Jim Armitage: They're back - the exotic (and toxic) products that blew up our economy
Jim Armitage is the City editor of The Independent and London Evening Standard group of newspapers. He has been a reporter and editor for more than 20 years and was recently shortlisted for the Press Gazette financial journalist of the year and The Society of Editors financial journalist of the year awards. He contributes news, investigative reports and comment to the Independent titles plus a daily column in the Evening Standard.
Friday 08 March 2013
US Outlook So many reasons exist to be suspicious of the current boom in world stock markets, it's hard to know where to start. The renewed eurozone crisis, slowing growth in China, sovereign debt down-grades, the flattering effect of QE. I could go on.
But there is a more subtle flashing light we should be equally alarmed by: the fact that the financial whizzkids in the big banks are back, in force, making super-complicated derivatives again.
Many a psychological study has found that humans take about seven years to get over, and then forget about, a major trauma. Historically, stock markets, being driven by humans, have tended to have a similar length memory of catastrophes, before making the same dumb mistakes again.
But it hasn't even been five years since derivatives (on that occasion based on daft mortgages) blew up the world, and yet these exotic creatures have already returned.

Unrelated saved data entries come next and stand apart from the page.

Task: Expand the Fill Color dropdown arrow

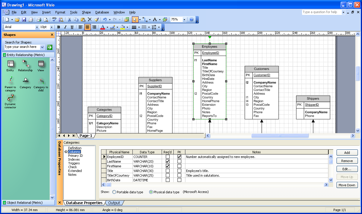Action: (127, 27)
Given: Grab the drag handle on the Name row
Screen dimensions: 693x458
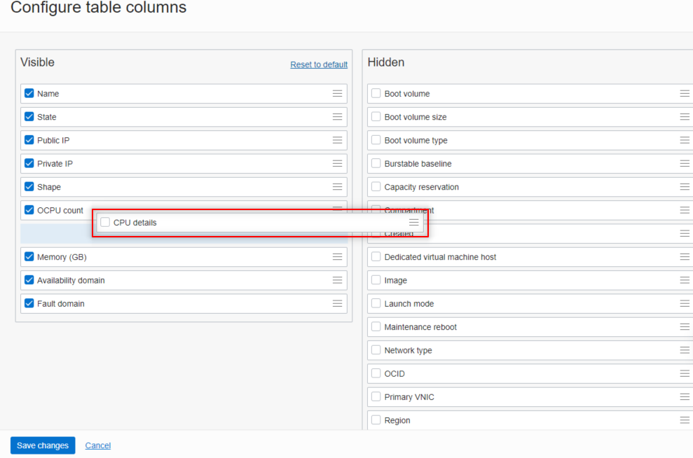Looking at the screenshot, I should click(x=337, y=93).
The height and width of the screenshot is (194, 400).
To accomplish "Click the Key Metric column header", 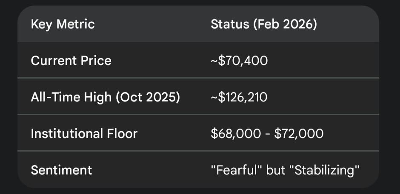I will pyautogui.click(x=63, y=24).
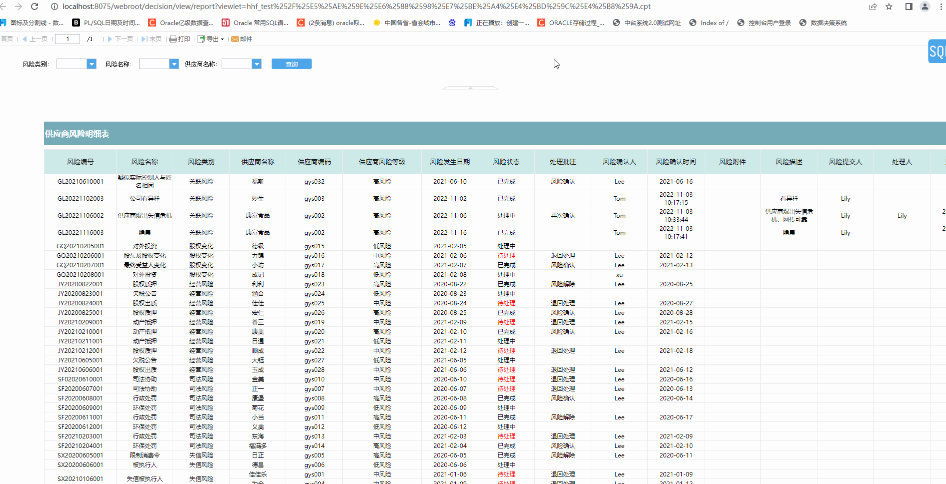Open the 导出 export menu
The height and width of the screenshot is (484, 946).
(211, 39)
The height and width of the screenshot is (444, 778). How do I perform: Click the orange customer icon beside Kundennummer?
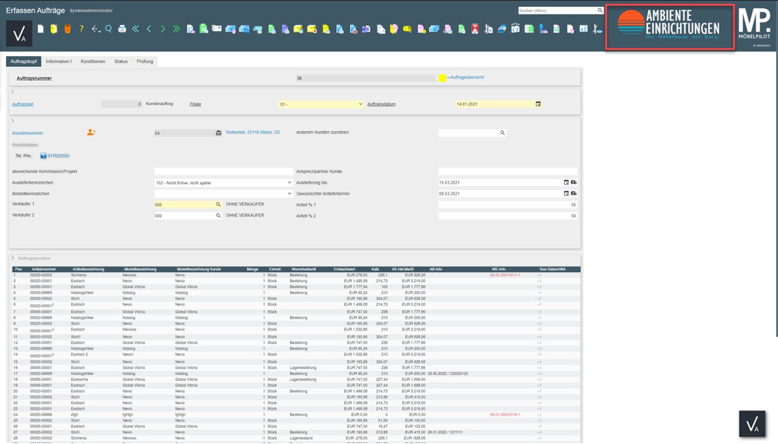pos(91,132)
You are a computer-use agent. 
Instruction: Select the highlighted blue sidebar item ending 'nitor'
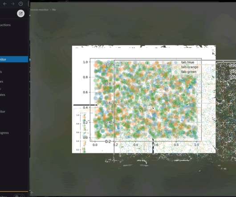14,59
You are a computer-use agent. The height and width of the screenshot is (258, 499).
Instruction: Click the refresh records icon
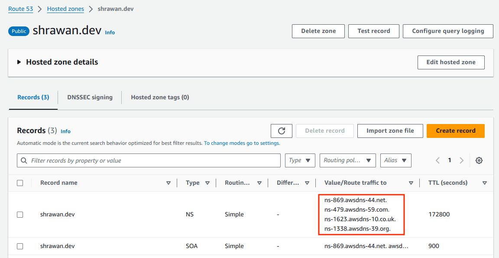(281, 131)
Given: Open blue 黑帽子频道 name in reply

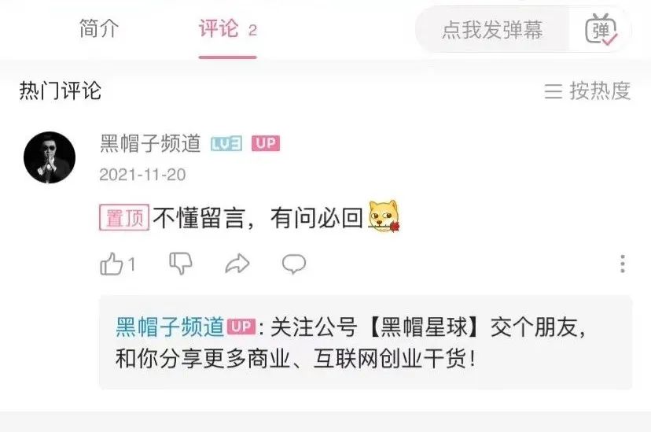Looking at the screenshot, I should pos(170,327).
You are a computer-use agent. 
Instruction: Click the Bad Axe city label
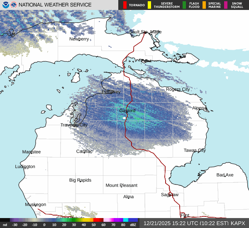pos(225,175)
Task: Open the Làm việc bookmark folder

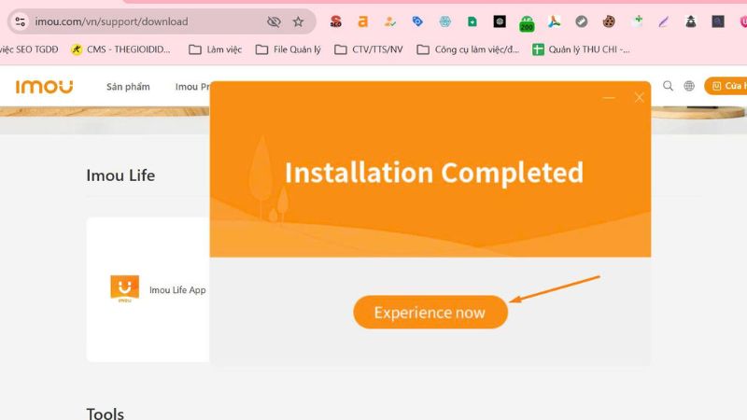Action: [216, 49]
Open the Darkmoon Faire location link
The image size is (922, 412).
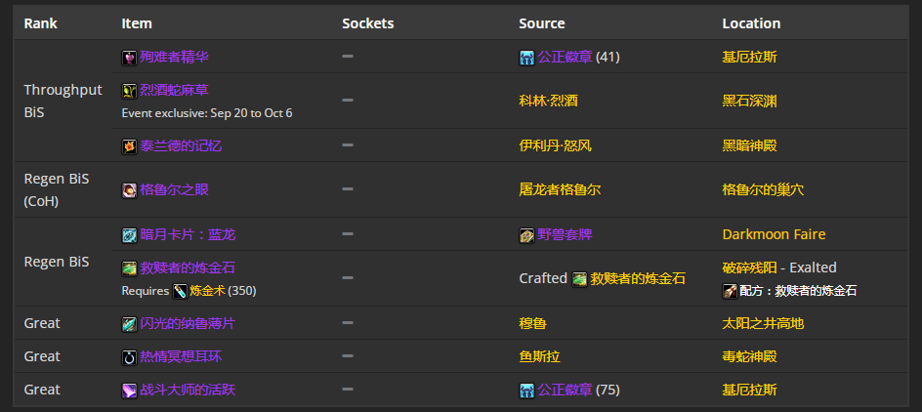(774, 234)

With a vengeance.
Research from Thomson Reuters declared that banks were creating more derivatives known as asset-backed securities than at any time since before the Lehman Brothers crash. Of those, 22 per cent were made up of – and forgive me the alphabet soup here – CDOs and CLOs. The very type of derivatives that exploded last time. At this stage last year, only 6 per cent fell into those categories.
In other words, banks are creating more of the riskiest types of the riskiest products.
Thomson Reuters delightedly applauds this as the "best annual start since 2007". That seems a bit like cheering record plutonium enrichment in North Korea.
A former UBS banker, who quit because he refused management's orders to push this kind of stuff to his clients the last time around, explained to me that the big banks just can't help themselves. The commissions generated are just too appealing.
But why are investors buying them? OK, some are purchased as a useful hedge to protect their clients from volatility, but often it is simply because other assets – most notably bonds – are hardly returning anything, so they pile into the riskier stuff.
Sure, they'll tell you the current generation of asset-backed securities is built on firm foundations. But they said that last time – convincingly enough to persuade Moody's and S&P to believe them.
The people making these products tend to be maths geniuses. That sounds fine, but it actually increases the risk that no one else in the bank understands them. Bosses don't know how potentially exposed their organisations are.
Let's hope that's not the case with Antony Jenkins, the new chief executive of Barclays, brought in to simplify his bank after the casino years under Bob Diamond. The biggest underwriter of asset-backed securities in the world for the past year? Barclays.